3.1. The Concept of Social Integration

Since the 1990s, “social integration” has gradually replaced “equality” as one of the central concepts in social policy practice and research on community composition [68]. The concept of “social integration” originated from European scholars’ research on social exclusion and was originally proposed by Emile Durkheim, who defined social integration as the process by which individuals develop a collective consciousness based on the division of labor in society, thereby maintaining social order [69]. The concept of social integration has been used in many studies since then, but because of its complex, multidimensional, and dynamic nature, scholars have interpreted it differently in different contexts [70], resulting in definitions such as social inclusion [71] and social interaction [72]. However, these definitions have largely failed to cover multiple aspects of social integration [73]. Although there is no consensus on a formal definition of integration, most scholars consider social integration as a two-way process of mutual adaptation of different groups [74]. According to Esser’s classification, social integration includes four basic forms: structural integration, cultural integration, interactive integration, and identificational integration [75]. Structural integration means that people have equal access to public resources and social benefits such as education, the labor market, and health; cultural integration is the acquisition of knowledge and competencies about cultural aspects, such as language or general rules of behavior, which enable individuals to avoid cultural exclusion in society; friendships, partnerships, and other social aspects are interactive integration, meaning that people are included in the main networks and relationships of the local society; and finally, identificational integration is the sense of belonging to the society in which people live, that is, the emotional ties people have to the place or other local groups [76].
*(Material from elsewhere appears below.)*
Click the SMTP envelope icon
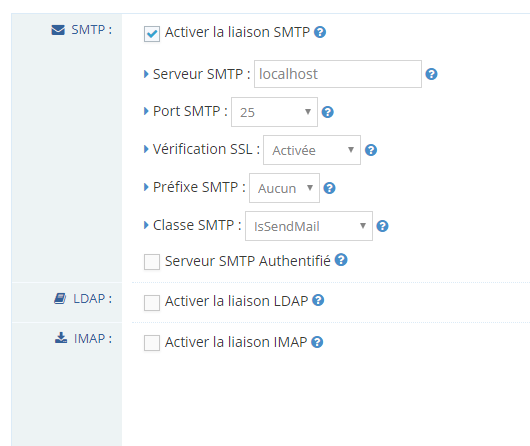Viewport: 530px width, 446px height. tap(58, 30)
3.2. Theories of Social Integration

In the study of social integration, social space is a factor that cannot be separated from consideration. On the one hand, social integration occurs in social space, which provides the place and context for social integration. The socio-spatial location of residents can reflect the extent to which individuals have access to the resources and opportunities provided by the social system and can also influence the process by which individuals form new social relationships and create new opportunities for themselves [67]. On the other hand, spatial integration is an extremely crucial part of the process of social integration [77] and is a central element in many theories of social integration.
The theory of spatial assimilation, which emerged from the theory of urban ecology combined with the theory of social status acquisition, has been central to the interpretation of social integration/exclusion in the American academy [31]. Most of the series of other theories that have emerged since then are the product of a critique or rethinking of this dominant theory [77]. The central idea of the spatial assimilation theory is that as social status increases, non-mainstream/disadvantaged groups will achieve spatial integration with the dominant race by moving into mainstream communities that offer better superiority in terms of public services and healthcare [78]. This theory views the transition from social exclusion to social integration of non-mainstream/disadvantaged groups as a natural process of resource acquisition and transformation, in which socio-economics is the most important consideration [77]. Subsequent scholars have made a series of modifications based on this theory, resulting in the contemporary spatial assimilation theory, which emphasizes the proximity and integration of non-mainstream/underprivileged groups with the majority rather than the unidimensional assimilation of non-mainstream/underprivileged groups by the majority [77,79], and the delayed spatial assimilation theory, which emphasizes that spatial assimilation may not continue to strengthen with generations [77,80] and so on.
The segmented assimilation theory, which builds on but differs from the spatial assimilation theory, focuses on the differences in the social integration of disadvantaged groups [31]. This theory does not deny the transformation of economic and social capital into residential space, as described in the spatial assimilation theory, but it further states that while the non-mainstream/disadvantaged try to enhance residential space, the mainstream group that holds power will isolate the non-mainstream/disadvantaged from themselves on the physical and social levels by influencing the allocation of space [81]. So, it can be seen that the spatial assimilation theory is concerned with the comparison between non-mainstream/underprivileged groups, that is, whether members of higher socio-economic status within groups live in communities with better conditions and more mainstream groups. The segmented assimilation theory, on the other hand, is more concerned with the comparison, or game, between non-mainstream/underprivileged groups and mainstream groups. In other words, while the spatial assimilation theory assumes that residential segregation between mainstream and non-mainstream/underprivileged groups will inevitably be gradually eliminated over time, the segmented assimilation theory assumes that for some groups, social integration will not occur due to the influence of mainstream social groups.
Some scholars have also questioned the assumption of the voluntary and inevitable integration of non-mainstream/underprivileged groups into the mainstream in the spatial assimilation theory. The residential preference theory argues that each group exhibits preferences based on culture and similarity and that residential preferences are closely related to their residential patterns, so the essence of social segregation may be the self-segregation of residents [82]. The pluralism theory argues for a pluralistic social and economic order because it sees assimilation theory as distinctly dominant group-centered and discriminatory against non-dominant/underprivileged groups [83]. In the exploration of assimilation and diversity theories, the group threat theory suggests that frequent interactions with out-group members threaten in-group members’ identity, while the contact hypothesis suggests that interactions with out-group members reduce in-group members’ prejudice [84]. Thus, the group threat theory supports pluralism, while the contact hypothesis supports assimilation (Table 3).
Overall, the theoretical paradigm on social integration is more diverse, with most theoretical explanations revolving around two explanatory lines: a socio-economic explanatory model and a cultural–ethnic explanatory model [77]. When analyzing specific issues, scholars combine different theoretical paradigms to produce realistic understandings.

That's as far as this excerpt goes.